— start Text —

# First time making casingless ground beef sticks w /qview



## freakynorm (Jan 1, 2015)

Ok so I got a LEM Jerky Cannon for xmas so I could make some tasty snacking sticks. I also got a nice vacuum sealer unit so I can preserve what I make. I picked up 15lbs of 93/7 ground beef and picked up a bunch of various jerky seasoning kits from Cabellas on sale. I decided to go with the teriyaki flavored Cabellas brand kit. It comes with 3 sets of premeasured packets to treat 5lbs of meat each.

I mixed it all up and made sure it had an even consistency. I didn't have time to smoke it right away so I let it mellow in the fridge overnight. I fried up a small patty to taste it. It was really good. The wife was a bit skeptical due to the pinkish hue you get from the cure, but she tried it and liked it a lot too. For the first batch I decided to not try any tricks on it and doctor it up at all. 

I got it in the smoker now for an hour to firm up then I'm going to use pitmaster's choice pellets for the smoke today. I'll bring them to a bit over 150°F and let them cool and carry over a bit.

Using the Lem jkerky cannon and the Masterbuilt brand of silicon non-stick screens. They work really well. Nothing sticks to them, even when using sugary glazes. They clean off with zero hassle too. Highly recommend them if you can find them.













Beef Sticks 01-01-2015-005.jpg



__ freakynorm
__ Jan 1, 2015






Going with the tubular tip today. It also comes with a flat tip to make more of a typical flat jerky.













Beef Sticks 01-01-2015-004.jpg



__ freakynorm
__ Jan 1, 2015






The cannon works perfectly. Very easy, no fuss, no muss, just shoot the meat out and go. The meat is firm and tacky so once I extruded a tray full of it, I realigned them to get the maximum amount on each tray.













Beef Sticks 01-01-2015-002.jpg



__ freakynorm
__ Jan 1, 2015






I managed to fit all 5lbs in the smoker at once! 













Beef Sticks 01-01-2015-001.jpg



__ freakynorm
__ Jan 1, 2015


----------



## timstalltaletav (Jan 1, 2015)

Love sticks like these, I've been doing a batch every week or two for the few months.  They don't seem to ever last too long.


----------



## mathman (Jan 1, 2015)

Seems very easy. So I don't need to use casings on snack sticks? That will cut down on cost. 

Nice job:)


----------



## freakynorm (Jan 1, 2015)

I saw some snack stick kits and they were almost $20 and I couldn't figure out why. It's because of the casings they include with them. These look perfect and I am betting will taste just fine without the casings.

1 hour in now to add the smoke.













Beef Sticks 01-01-2015-006.jpg



__ freakynorm
__ Jan 1, 2015






Smoke has been added and 4 hours later. Should be ready in another hour or two.

— end Text —

### Aim a
Copy out the listing lines verbatim, from the line with "How do I perform: Launch" to the line with "(x=171, y=477)".
The thread and the listing have separate origins.

— start Available data —

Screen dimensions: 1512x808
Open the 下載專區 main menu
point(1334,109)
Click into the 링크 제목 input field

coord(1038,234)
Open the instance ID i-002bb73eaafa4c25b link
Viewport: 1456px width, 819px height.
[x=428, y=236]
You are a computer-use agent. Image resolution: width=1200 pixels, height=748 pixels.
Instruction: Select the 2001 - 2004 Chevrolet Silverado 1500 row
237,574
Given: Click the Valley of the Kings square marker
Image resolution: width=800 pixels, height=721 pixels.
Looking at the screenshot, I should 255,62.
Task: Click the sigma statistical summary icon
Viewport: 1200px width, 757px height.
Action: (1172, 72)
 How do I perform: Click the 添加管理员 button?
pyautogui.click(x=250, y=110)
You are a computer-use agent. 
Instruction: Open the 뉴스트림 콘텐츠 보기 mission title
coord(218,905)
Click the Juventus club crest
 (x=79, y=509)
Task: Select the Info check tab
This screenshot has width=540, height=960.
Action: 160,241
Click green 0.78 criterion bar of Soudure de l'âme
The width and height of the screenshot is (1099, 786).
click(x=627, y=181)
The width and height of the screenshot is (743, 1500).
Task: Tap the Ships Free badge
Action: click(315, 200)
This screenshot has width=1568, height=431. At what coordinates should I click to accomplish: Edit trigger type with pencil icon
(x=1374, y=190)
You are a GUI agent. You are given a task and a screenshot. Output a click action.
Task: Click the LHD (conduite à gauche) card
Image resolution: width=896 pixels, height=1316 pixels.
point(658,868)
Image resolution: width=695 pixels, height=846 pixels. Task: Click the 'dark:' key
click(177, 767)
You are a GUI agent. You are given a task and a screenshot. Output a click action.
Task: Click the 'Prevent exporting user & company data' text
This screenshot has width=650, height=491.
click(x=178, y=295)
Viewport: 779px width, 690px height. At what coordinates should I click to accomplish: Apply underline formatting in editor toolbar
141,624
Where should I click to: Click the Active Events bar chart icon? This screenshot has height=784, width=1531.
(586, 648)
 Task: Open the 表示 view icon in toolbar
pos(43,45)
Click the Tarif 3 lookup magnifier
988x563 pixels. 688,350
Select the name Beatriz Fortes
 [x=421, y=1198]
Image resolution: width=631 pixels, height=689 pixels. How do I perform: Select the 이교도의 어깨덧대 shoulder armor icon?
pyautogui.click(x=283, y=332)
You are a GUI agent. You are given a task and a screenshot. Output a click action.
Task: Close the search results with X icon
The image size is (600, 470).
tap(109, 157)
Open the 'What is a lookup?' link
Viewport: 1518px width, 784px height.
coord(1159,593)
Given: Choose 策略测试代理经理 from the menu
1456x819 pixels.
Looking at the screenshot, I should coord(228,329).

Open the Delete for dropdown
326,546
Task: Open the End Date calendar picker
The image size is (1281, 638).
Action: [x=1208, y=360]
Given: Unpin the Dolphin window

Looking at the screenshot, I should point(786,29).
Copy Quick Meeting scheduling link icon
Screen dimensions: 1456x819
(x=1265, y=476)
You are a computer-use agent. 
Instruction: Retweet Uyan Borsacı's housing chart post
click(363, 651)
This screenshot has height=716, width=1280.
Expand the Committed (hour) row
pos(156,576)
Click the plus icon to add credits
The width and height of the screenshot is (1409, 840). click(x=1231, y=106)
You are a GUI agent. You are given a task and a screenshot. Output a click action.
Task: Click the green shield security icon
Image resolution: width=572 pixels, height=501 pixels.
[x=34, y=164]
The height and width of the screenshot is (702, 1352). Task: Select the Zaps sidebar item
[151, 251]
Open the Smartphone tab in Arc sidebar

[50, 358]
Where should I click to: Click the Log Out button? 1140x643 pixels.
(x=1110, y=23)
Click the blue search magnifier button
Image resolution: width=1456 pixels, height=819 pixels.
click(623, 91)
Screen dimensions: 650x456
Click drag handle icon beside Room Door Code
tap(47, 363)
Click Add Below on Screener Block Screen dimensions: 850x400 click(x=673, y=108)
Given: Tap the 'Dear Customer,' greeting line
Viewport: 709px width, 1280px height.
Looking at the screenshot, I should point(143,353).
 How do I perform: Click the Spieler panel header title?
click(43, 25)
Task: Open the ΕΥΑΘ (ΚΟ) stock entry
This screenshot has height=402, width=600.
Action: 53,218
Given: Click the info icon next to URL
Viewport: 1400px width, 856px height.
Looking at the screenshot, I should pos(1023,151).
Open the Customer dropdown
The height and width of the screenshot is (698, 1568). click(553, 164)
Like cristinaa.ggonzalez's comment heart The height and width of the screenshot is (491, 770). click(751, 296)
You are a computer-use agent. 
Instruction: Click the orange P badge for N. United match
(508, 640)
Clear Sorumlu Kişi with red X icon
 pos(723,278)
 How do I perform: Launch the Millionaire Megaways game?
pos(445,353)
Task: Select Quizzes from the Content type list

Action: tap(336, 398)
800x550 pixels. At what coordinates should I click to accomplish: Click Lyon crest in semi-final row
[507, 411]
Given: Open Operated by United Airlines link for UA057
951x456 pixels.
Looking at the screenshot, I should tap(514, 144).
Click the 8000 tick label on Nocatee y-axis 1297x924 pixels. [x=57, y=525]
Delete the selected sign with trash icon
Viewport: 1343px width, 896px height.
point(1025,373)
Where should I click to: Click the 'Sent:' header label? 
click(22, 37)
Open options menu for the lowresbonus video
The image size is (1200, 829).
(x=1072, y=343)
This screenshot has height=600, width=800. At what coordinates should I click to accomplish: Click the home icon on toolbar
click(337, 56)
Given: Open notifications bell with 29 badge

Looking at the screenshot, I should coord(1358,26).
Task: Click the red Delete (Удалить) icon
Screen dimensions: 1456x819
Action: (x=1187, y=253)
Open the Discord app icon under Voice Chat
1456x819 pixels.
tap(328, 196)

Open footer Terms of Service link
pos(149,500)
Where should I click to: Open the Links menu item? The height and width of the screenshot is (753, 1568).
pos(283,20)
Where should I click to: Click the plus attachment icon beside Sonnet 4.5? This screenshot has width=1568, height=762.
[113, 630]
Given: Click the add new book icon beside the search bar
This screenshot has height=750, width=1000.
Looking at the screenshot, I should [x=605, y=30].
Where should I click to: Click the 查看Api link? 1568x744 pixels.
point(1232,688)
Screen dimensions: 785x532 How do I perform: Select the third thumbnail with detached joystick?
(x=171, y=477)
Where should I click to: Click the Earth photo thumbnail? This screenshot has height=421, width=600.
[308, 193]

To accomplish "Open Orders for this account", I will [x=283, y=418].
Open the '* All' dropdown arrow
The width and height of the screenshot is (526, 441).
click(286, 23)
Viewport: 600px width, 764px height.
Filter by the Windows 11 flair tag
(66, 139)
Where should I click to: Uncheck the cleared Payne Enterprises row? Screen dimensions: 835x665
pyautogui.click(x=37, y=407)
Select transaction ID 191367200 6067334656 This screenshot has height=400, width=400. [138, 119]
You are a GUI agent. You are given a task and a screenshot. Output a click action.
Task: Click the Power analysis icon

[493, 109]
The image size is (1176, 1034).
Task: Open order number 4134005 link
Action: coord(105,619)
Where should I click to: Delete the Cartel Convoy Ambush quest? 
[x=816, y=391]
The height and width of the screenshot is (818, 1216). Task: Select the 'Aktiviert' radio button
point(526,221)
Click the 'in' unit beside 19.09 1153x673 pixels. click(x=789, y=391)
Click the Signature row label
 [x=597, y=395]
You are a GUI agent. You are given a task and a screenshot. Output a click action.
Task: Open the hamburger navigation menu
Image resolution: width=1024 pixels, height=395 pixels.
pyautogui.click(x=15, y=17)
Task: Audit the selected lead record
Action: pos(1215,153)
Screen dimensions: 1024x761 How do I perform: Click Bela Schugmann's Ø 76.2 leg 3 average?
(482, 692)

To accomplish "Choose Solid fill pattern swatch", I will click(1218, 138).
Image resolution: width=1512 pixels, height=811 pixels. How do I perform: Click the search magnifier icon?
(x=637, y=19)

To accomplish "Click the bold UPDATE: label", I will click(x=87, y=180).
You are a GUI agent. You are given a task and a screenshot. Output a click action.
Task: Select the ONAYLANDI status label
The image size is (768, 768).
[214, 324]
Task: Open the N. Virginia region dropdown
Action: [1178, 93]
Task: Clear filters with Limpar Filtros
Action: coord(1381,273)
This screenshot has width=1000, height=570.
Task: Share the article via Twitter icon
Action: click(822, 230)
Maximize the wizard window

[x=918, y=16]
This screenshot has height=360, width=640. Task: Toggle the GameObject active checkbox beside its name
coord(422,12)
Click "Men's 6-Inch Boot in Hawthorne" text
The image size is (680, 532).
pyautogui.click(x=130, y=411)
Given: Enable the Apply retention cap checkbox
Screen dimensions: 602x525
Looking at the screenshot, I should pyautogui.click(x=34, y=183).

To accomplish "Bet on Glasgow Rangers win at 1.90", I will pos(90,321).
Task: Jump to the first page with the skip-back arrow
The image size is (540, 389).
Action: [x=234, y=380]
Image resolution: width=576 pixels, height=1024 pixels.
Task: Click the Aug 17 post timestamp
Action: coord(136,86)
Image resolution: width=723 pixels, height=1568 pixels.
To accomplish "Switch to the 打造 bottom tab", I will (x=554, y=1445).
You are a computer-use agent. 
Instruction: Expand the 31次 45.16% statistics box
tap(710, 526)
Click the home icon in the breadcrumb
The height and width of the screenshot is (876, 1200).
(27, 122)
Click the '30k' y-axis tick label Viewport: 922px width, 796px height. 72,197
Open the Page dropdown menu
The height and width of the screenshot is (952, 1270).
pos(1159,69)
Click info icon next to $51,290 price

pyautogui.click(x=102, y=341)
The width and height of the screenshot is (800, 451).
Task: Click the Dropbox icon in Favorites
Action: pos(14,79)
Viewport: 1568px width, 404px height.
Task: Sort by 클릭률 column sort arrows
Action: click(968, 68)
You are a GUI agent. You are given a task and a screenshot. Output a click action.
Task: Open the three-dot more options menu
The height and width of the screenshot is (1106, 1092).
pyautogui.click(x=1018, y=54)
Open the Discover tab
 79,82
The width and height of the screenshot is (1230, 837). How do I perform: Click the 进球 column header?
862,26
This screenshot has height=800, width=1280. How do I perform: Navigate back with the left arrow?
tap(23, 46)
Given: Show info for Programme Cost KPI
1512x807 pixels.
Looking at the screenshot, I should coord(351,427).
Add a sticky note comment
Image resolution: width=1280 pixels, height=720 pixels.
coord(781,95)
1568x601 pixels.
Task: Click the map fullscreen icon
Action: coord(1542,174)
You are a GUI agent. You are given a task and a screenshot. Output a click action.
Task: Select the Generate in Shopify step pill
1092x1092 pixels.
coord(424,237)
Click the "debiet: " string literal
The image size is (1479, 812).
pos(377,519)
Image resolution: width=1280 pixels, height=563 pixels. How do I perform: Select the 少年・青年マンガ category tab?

— end Available data —

### Aim b
Based on the beef stick thread, does each statement agree with it? Answer yes or no, and quote the deciding words. (i) The cure gave the meat a pinkish hue. (ii) The teriyaki kit came with two sets of premeasured packets. (iii) All 5lbs of meat fit in the smoker at once.

### Correct result a
 How do I perform: Launch the Millionaire Megaways game?
pos(445,353)
Task: Select Quizzes from the Content type list

Action: tap(336, 398)
800x550 pixels. At what coordinates should I click to accomplish: Click Lyon crest in semi-final row
[507, 411]
Given: Open Operated by United Airlines link for UA057
951x456 pixels.
Looking at the screenshot, I should tap(514, 144).
Click the 8000 tick label on Nocatee y-axis 1297x924 pixels. [x=57, y=525]
Delete the selected sign with trash icon
Viewport: 1343px width, 896px height.
point(1025,373)
Where should I click to: Click the 'Sent:' header label? 
click(22, 37)
Open options menu for the lowresbonus video
The image size is (1200, 829).
(x=1072, y=343)
This screenshot has height=600, width=800. At what coordinates should I click to accomplish: Click the home icon on toolbar
click(337, 56)
Given: Open notifications bell with 29 badge

Looking at the screenshot, I should coord(1358,26).
Task: Click the red Delete (Удалить) icon
Screen dimensions: 1456x819
Action: (x=1187, y=253)
Open the Discord app icon under Voice Chat
1456x819 pixels.
tap(328, 196)

Open footer Terms of Service link
pos(149,500)
Where should I click to: Open the Links menu item? The height and width of the screenshot is (753, 1568).
pos(283,20)
Where should I click to: Click the plus attachment icon beside Sonnet 4.5? This screenshot has width=1568, height=762.
[113, 630]
Given: Click the add new book icon beside the search bar
This screenshot has height=750, width=1000.
Looking at the screenshot, I should [x=605, y=30].
Where should I click to: Click the 查看Api link? 1568x744 pixels.
point(1232,688)
Screen dimensions: 785x532 How do I perform: Select the third thumbnail with detached joystick?
(x=171, y=477)

### Correct result b
(i) Yes: "The wife was a bit skeptical due to the pinkish hue you get from the cure"
(ii) No: "It comes with 3 sets of premeasured packets to treat 5lbs of meat each."
(iii) Yes: "I managed to fit all 5lbs in the smoker at once!"